▶ **Work instructions**
Each record must reappear in the answer exactly as it is written.

▶ **Data provided**
====

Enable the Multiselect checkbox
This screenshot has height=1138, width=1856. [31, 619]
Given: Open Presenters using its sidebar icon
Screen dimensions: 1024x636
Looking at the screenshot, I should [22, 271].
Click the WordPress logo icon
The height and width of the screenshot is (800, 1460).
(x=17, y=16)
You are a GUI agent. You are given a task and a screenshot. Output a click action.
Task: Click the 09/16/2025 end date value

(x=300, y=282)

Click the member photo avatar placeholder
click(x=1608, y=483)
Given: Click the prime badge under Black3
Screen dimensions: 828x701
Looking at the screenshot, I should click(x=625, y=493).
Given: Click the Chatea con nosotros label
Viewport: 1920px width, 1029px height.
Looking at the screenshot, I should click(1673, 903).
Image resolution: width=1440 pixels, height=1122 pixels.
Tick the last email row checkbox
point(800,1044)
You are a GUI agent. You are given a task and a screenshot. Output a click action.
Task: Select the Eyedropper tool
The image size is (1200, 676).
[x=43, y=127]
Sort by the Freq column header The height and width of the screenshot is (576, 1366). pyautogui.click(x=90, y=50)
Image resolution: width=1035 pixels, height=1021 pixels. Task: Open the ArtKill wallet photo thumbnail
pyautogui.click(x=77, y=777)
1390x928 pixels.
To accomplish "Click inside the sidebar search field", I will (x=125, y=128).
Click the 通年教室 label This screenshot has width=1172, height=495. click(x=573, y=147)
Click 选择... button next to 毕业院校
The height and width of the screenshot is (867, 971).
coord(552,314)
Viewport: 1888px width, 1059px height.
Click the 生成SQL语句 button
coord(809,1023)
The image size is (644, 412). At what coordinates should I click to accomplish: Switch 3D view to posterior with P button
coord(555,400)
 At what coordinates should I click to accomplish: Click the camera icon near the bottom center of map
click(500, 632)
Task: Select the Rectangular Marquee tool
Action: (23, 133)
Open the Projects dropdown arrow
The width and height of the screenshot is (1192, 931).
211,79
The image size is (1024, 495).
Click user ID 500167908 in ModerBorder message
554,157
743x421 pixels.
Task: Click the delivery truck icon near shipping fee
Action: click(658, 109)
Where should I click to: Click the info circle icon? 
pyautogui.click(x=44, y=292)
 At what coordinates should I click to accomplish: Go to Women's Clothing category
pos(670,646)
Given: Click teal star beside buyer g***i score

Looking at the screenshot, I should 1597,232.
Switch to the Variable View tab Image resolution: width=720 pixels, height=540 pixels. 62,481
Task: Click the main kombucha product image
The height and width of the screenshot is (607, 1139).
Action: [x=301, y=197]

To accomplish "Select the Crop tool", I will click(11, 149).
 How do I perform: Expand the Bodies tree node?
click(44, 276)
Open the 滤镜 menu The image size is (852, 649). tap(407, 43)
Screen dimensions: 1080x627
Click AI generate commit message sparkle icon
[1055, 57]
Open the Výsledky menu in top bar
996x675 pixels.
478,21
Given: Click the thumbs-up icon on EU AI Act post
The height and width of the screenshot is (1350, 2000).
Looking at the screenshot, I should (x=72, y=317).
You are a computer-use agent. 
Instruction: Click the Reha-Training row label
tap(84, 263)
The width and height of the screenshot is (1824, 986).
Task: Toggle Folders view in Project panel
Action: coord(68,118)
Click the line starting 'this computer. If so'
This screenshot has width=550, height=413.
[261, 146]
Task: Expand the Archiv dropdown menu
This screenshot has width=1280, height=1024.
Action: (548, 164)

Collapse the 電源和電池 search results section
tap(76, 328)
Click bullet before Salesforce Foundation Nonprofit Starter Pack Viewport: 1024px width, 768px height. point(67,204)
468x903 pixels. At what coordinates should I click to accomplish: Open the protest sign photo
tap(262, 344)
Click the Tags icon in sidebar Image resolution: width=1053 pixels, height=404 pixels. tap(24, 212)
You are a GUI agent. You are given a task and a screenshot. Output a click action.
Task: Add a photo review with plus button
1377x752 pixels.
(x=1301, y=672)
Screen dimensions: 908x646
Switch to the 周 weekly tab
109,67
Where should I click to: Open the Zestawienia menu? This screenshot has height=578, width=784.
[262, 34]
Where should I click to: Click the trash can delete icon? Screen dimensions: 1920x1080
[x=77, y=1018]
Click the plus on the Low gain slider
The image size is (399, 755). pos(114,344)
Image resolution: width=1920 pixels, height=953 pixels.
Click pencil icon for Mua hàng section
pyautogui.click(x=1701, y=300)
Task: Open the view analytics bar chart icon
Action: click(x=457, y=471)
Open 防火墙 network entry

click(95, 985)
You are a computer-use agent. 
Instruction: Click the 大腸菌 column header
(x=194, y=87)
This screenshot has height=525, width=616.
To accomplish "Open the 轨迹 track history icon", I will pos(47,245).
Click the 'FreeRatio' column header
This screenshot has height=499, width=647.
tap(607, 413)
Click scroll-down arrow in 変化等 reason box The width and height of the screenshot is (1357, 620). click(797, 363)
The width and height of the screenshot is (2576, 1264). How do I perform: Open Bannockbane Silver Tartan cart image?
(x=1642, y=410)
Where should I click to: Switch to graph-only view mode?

====

▶ **Result of this task**
Enable the Multiselect checkbox
This screenshot has height=1138, width=1856. [31, 619]
Given: Open Presenters using its sidebar icon
Screen dimensions: 1024x636
Looking at the screenshot, I should [22, 271].
Click the WordPress logo icon
The height and width of the screenshot is (800, 1460).
(x=17, y=16)
You are a GUI agent. You are given a task and a screenshot. Output a click action.
Task: Click the 09/16/2025 end date value

(x=300, y=282)

Click the member photo avatar placeholder
click(x=1608, y=483)
Given: Click the prime badge under Black3
Screen dimensions: 828x701
Looking at the screenshot, I should click(x=625, y=493).
Given: Click the Chatea con nosotros label
Viewport: 1920px width, 1029px height.
Looking at the screenshot, I should click(1673, 903).
Image resolution: width=1440 pixels, height=1122 pixels.
Tick the last email row checkbox
point(800,1044)
You are a GUI agent. You are given a task and a screenshot. Output a click action.
Task: Select the Eyedropper tool
The image size is (1200, 676).
[x=43, y=127]
Sort by the Freq column header The height and width of the screenshot is (576, 1366). pyautogui.click(x=90, y=50)
Image resolution: width=1035 pixels, height=1021 pixels. Task: Open the ArtKill wallet photo thumbnail
pyautogui.click(x=77, y=777)
1390x928 pixels.
To accomplish "Click inside the sidebar search field", I will (x=125, y=128).
Click the 通年教室 label This screenshot has width=1172, height=495. click(x=573, y=147)
Click 选择... button next to 毕业院校
The height and width of the screenshot is (867, 971).
coord(552,314)
Viewport: 1888px width, 1059px height.
Click the 生成SQL语句 button
coord(809,1023)
The image size is (644, 412). At what coordinates should I click to accomplish: Switch 3D view to posterior with P button
coord(555,400)
 At what coordinates should I click to accomplish: Click the camera icon near the bottom center of map
click(500, 632)
Task: Select the Rectangular Marquee tool
Action: (23, 133)
Open the Projects dropdown arrow
The width and height of the screenshot is (1192, 931).
211,79
The image size is (1024, 495).
Click user ID 500167908 in ModerBorder message
554,157
743x421 pixels.
Task: Click the delivery truck icon near shipping fee
Action: click(658, 109)
Where should I click to: Click the info circle icon? 
pyautogui.click(x=44, y=292)
 At what coordinates should I click to accomplish: Go to Women's Clothing category
pos(670,646)
Given: Click teal star beside buyer g***i score

Looking at the screenshot, I should 1597,232.
Switch to the Variable View tab Image resolution: width=720 pixels, height=540 pixels. 62,481
Task: Click the main kombucha product image
The height and width of the screenshot is (607, 1139).
Action: [x=301, y=197]

To accomplish "Select the Crop tool", I will click(11, 149).
 How do I perform: Expand the Bodies tree node?
click(44, 276)
Open the 滤镜 menu The image size is (852, 649). tap(407, 43)
Screen dimensions: 1080x627
Click AI generate commit message sparkle icon
[1055, 57]
Open the Výsledky menu in top bar
996x675 pixels.
478,21
Given: Click the thumbs-up icon on EU AI Act post
The height and width of the screenshot is (1350, 2000).
Looking at the screenshot, I should (x=72, y=317).
You are a computer-use agent. 
Instruction: Click the Reha-Training row label
tap(84, 263)
The width and height of the screenshot is (1824, 986).
Task: Toggle Folders view in Project panel
Action: coord(68,118)
Click the line starting 'this computer. If so'
This screenshot has width=550, height=413.
[261, 146]
Task: Expand the Archiv dropdown menu
This screenshot has width=1280, height=1024.
Action: (548, 164)

Collapse the 電源和電池 search results section
tap(76, 328)
Click bullet before Salesforce Foundation Nonprofit Starter Pack Viewport: 1024px width, 768px height. point(67,204)
468x903 pixels. At what coordinates should I click to accomplish: Open the protest sign photo
tap(262, 344)
Click the Tags icon in sidebar Image resolution: width=1053 pixels, height=404 pixels. tap(24, 212)
You are a GUI agent. You are given a task and a screenshot. Output a click action.
Task: Add a photo review with plus button
1377x752 pixels.
(x=1301, y=672)
Screen dimensions: 908x646
Switch to the 周 weekly tab
109,67
Where should I click to: Open the Zestawienia menu? This screenshot has height=578, width=784.
[262, 34]
Where should I click to: Click the trash can delete icon? Screen dimensions: 1920x1080
[x=77, y=1018]
Click the plus on the Low gain slider
The image size is (399, 755). pos(114,344)
Image resolution: width=1920 pixels, height=953 pixels.
Click pencil icon for Mua hàng section
pyautogui.click(x=1701, y=300)
Task: Open the view analytics bar chart icon
Action: click(x=457, y=471)
Open 防火墙 network entry

click(95, 985)
You are a computer-use agent. 
Instruction: Click the 大腸菌 column header
(x=194, y=87)
This screenshot has height=525, width=616.
To accomplish "Open the 轨迹 track history icon", I will pos(47,245).
Click the 'FreeRatio' column header
This screenshot has height=499, width=647.
tap(607, 413)
Click scroll-down arrow in 変化等 reason box The width and height of the screenshot is (1357, 620). click(797, 363)
The width and height of the screenshot is (2576, 1264). How do I perform: Open Bannockbane Silver Tartan cart image?
(x=1642, y=410)
Where should I click to: Switch to graph-only view mode?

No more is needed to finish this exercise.